### Your task
List each line of the data below that contains the string "screenshot".

╔══

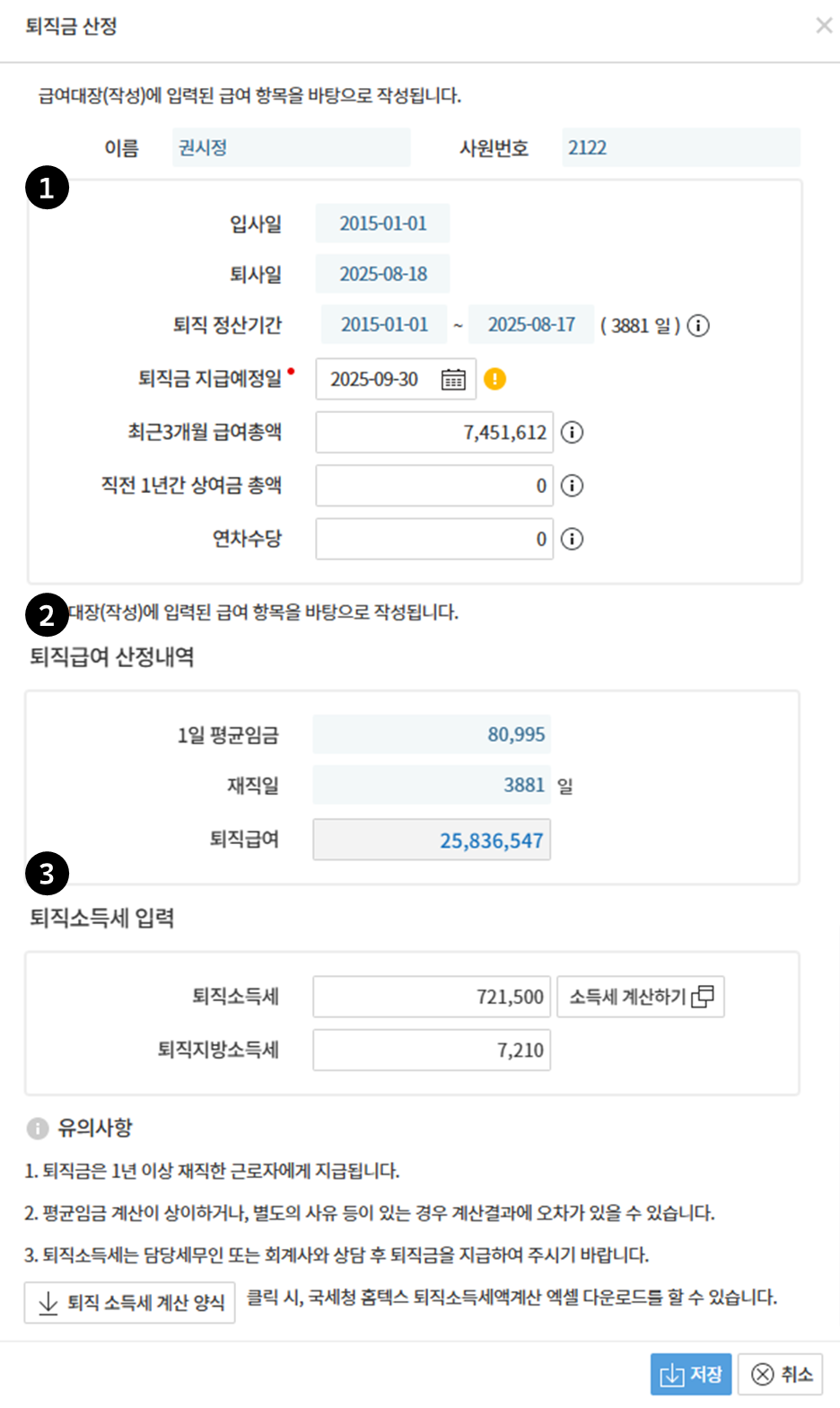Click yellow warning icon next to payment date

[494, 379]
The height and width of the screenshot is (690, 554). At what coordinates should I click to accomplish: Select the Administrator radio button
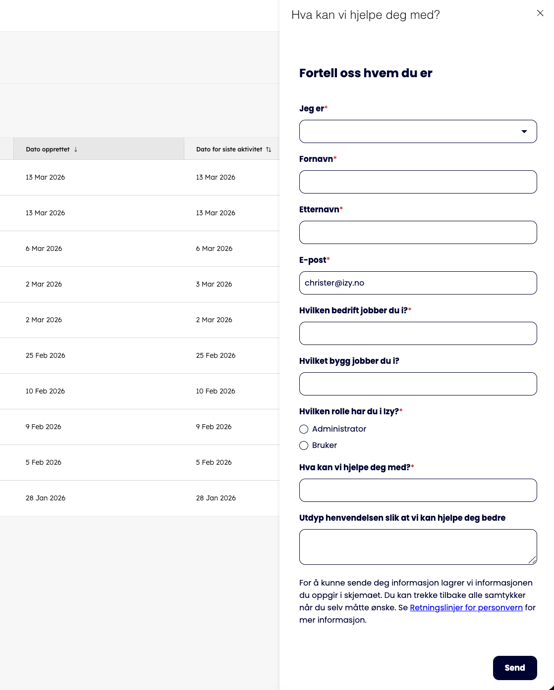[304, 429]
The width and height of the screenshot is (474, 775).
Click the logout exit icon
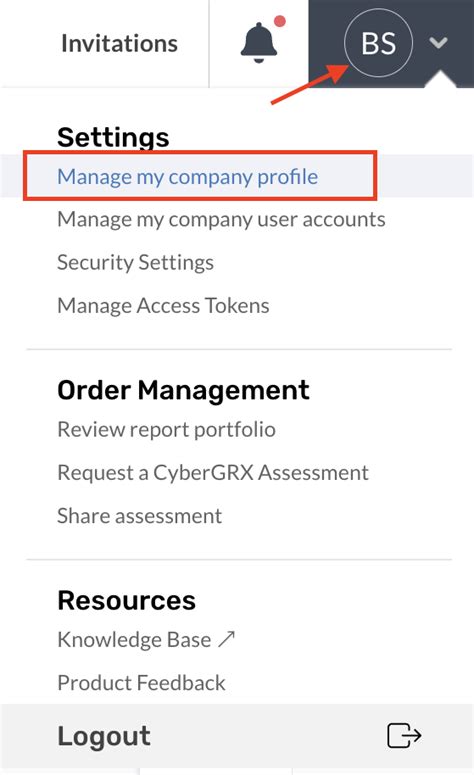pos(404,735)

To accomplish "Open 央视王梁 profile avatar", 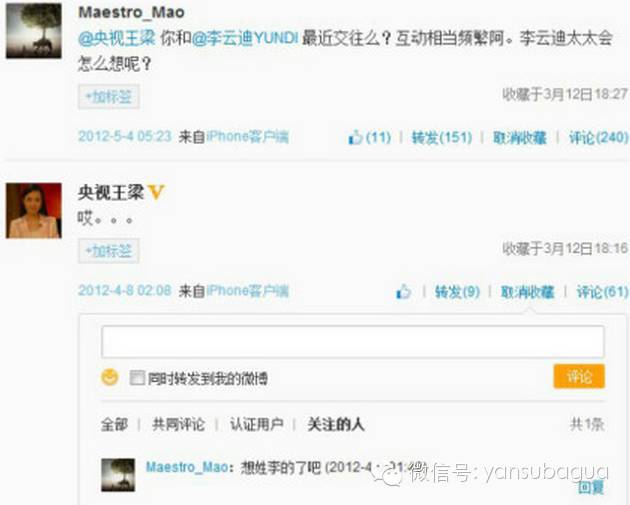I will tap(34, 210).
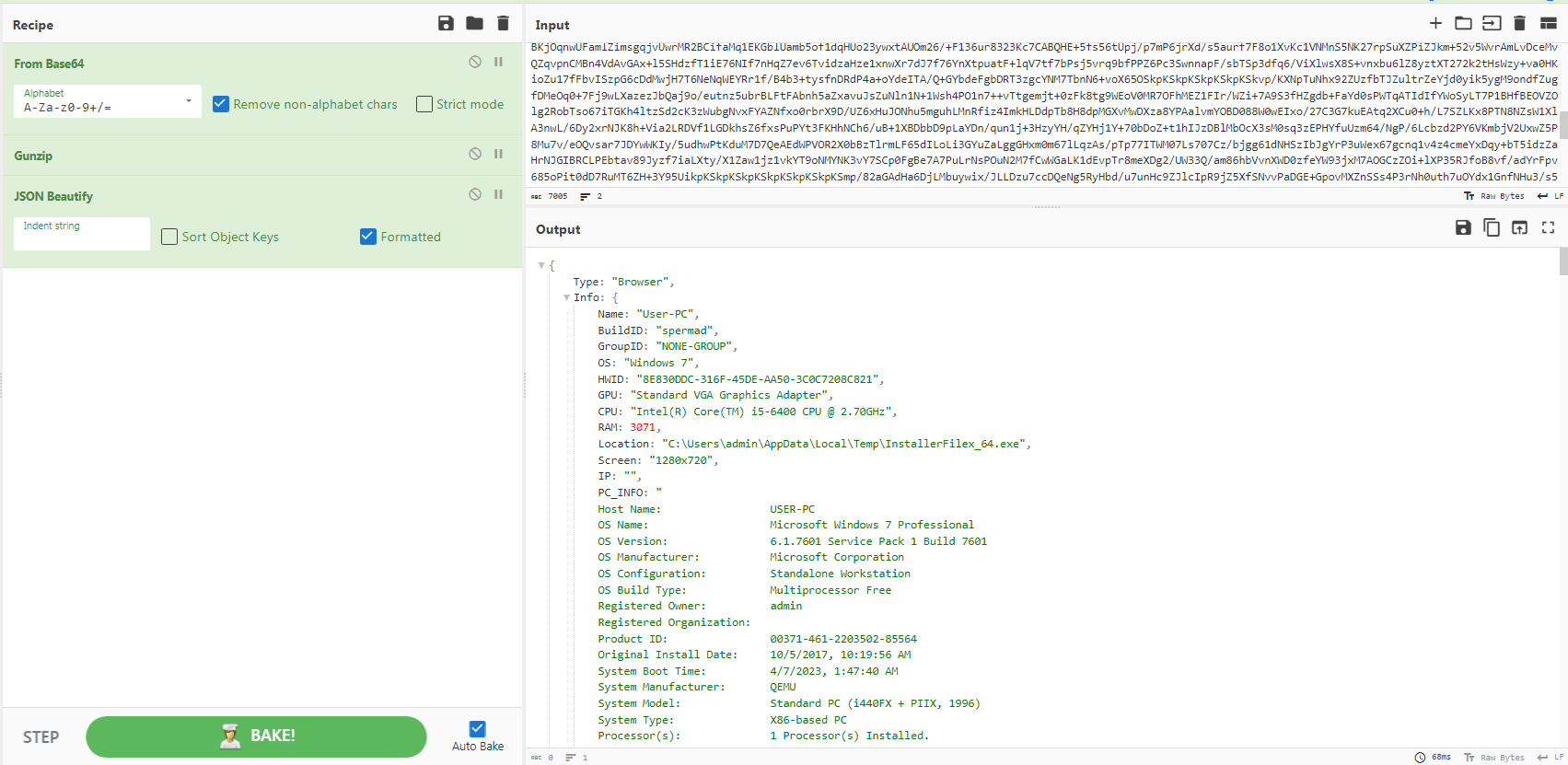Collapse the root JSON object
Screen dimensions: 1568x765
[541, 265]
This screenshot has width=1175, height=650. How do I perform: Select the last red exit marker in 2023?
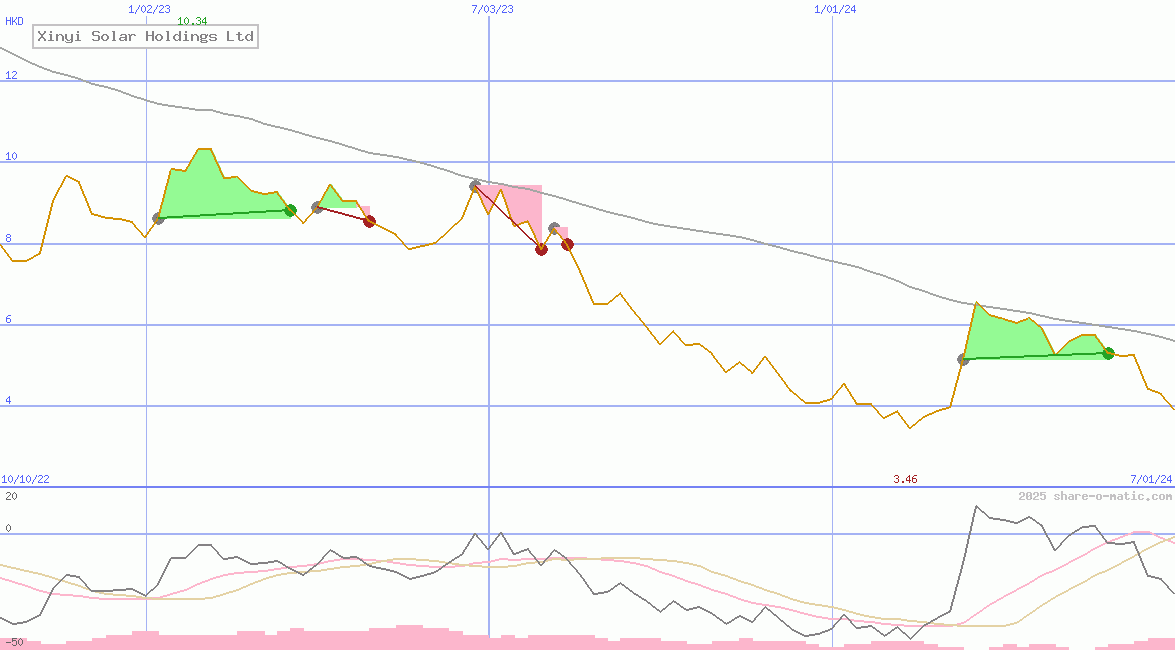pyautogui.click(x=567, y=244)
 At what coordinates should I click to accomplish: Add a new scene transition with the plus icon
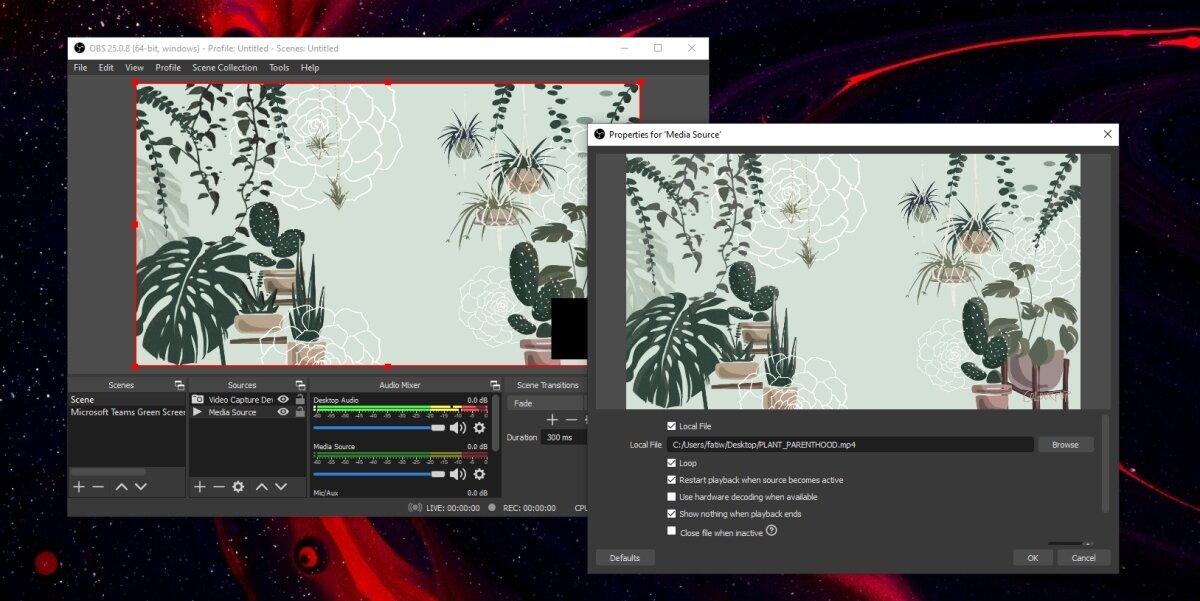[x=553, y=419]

╚══

### Full solution
The height and width of the screenshot is (690, 554). At what coordinates should I click to accomplish: Select the Administrator radio button
The width and height of the screenshot is (474, 775).
This screenshot has width=1175, height=650. How do I perform: Select the last red exit marker in 2023?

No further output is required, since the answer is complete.